John Key made an art form of it, mincing down catwalks, falling off a stage, appearing on shock jock radio shows making what to many of us were cringe comments, appearing on the Late Show with David Letterman in New York being a dork and offering to pick him up at Auckland Airport if he came to New Zealand.
Not long after becoming Prime Minister Key sashayed, dancing with the locals in the Pacific and confided he may have gone a step too far. He was given an assurance that the public would love it and they did.
The more the accolades flowed the more he let his wispy hair loose, posing for derp faces on university campuses all over the country - and of course who could forget the ponytail tugs?
It was that not-being-afraid-to-make-a-dick-or-yourself attitude that appealed to the public. Bill English tried too hard, posting run-walk Facebook videos and even showing how adept he was at making a pizza with spaghetti.
She may not have cracked it at home and by comparison Jacinda Ardern's been relatively well behaved, but she certainly has the novelty factor when she travels abroad. All the television networks clamour to have her on their shows, she's a leader, she's young, had a baby in office and will at some stage be getting married. They're the perfect ingredients to attract an audience of the uninitiated.
Like John Key before her, she was invited a year ago to appear on The Late Show beaming out from New York to a television audience of more than three million. Like Key did with Letterman, Ardern invited his successor Stephen Colbert to New Zealand, offering to pick him up at the airport (the same offer made by Key).

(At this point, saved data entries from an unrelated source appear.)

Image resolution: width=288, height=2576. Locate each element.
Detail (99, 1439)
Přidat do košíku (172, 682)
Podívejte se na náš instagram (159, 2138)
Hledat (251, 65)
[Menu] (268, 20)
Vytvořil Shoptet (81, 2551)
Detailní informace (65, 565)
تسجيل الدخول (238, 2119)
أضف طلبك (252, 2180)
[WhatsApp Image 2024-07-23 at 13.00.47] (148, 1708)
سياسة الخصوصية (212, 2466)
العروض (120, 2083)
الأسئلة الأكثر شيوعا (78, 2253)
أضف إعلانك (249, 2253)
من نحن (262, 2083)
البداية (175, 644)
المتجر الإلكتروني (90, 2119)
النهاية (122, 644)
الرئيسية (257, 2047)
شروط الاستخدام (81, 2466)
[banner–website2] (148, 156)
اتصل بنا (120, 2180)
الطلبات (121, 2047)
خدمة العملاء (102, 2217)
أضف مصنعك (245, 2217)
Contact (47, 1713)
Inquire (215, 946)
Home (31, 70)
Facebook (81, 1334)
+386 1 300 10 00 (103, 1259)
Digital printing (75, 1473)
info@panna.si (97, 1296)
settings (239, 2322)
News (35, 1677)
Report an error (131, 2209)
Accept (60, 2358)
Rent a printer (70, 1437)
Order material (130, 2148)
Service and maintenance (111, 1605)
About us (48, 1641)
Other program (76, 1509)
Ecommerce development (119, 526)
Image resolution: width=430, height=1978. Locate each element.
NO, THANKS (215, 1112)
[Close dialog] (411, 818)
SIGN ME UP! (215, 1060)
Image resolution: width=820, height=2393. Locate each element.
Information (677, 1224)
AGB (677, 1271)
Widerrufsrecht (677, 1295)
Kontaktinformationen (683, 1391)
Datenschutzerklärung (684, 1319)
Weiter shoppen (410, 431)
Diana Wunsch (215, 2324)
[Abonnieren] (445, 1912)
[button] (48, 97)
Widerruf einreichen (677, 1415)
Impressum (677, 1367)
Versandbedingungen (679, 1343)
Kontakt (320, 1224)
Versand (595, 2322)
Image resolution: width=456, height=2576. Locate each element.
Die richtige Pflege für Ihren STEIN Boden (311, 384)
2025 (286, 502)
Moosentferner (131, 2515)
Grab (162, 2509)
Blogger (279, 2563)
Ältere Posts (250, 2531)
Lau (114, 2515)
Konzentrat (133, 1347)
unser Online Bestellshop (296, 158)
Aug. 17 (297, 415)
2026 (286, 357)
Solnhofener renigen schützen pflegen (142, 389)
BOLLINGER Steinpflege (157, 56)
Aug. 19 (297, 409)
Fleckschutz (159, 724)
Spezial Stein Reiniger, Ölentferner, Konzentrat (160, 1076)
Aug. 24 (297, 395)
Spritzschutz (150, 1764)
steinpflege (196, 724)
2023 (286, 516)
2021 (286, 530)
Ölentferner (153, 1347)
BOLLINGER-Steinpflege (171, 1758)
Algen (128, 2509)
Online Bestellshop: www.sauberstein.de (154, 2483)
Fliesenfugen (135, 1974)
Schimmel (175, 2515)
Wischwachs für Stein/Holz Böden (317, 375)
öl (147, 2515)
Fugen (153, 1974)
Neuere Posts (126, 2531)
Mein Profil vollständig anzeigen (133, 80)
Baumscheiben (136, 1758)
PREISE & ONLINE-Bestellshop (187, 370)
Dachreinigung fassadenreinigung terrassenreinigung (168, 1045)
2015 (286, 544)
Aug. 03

But she had the pulling power and Colbert came here, with an inducement of more than a hundred grand to stay at and taste this country's finest. Colbert arranged for her to pop into his show when she was in the Big Apple recently, renewing her invitation to visit us )when in reality he'd already made the bookings).
And she did pick him up at Auckland Airport, with filming starting on the weird trip into the city with the pair giving quivering voice to Queen's Bohemian Rhapsody after Colbert annoyingly tried repeatedly to hack into her phone.
Was the Prime Minister driving to the airport to pick him up demeaning the office? Initially that was my thought, but having seen the 12-minute segment which concluded with a barbecue of sausages and white bread at Ardern's modest home, I've changed my mind.
It was exposure that money couldn't buy, with Colbert being billed as the 'newest Zealander' and with him telling his audience all he could think of the entire time he was here was that he wished everyone could have come with him.
New Zealand is, he opined, one of the greatest places on Earth, the people are incredible, and the landscapes are absolutely breathtaking, he enthused. Put that in your tourism pipe and smoke it!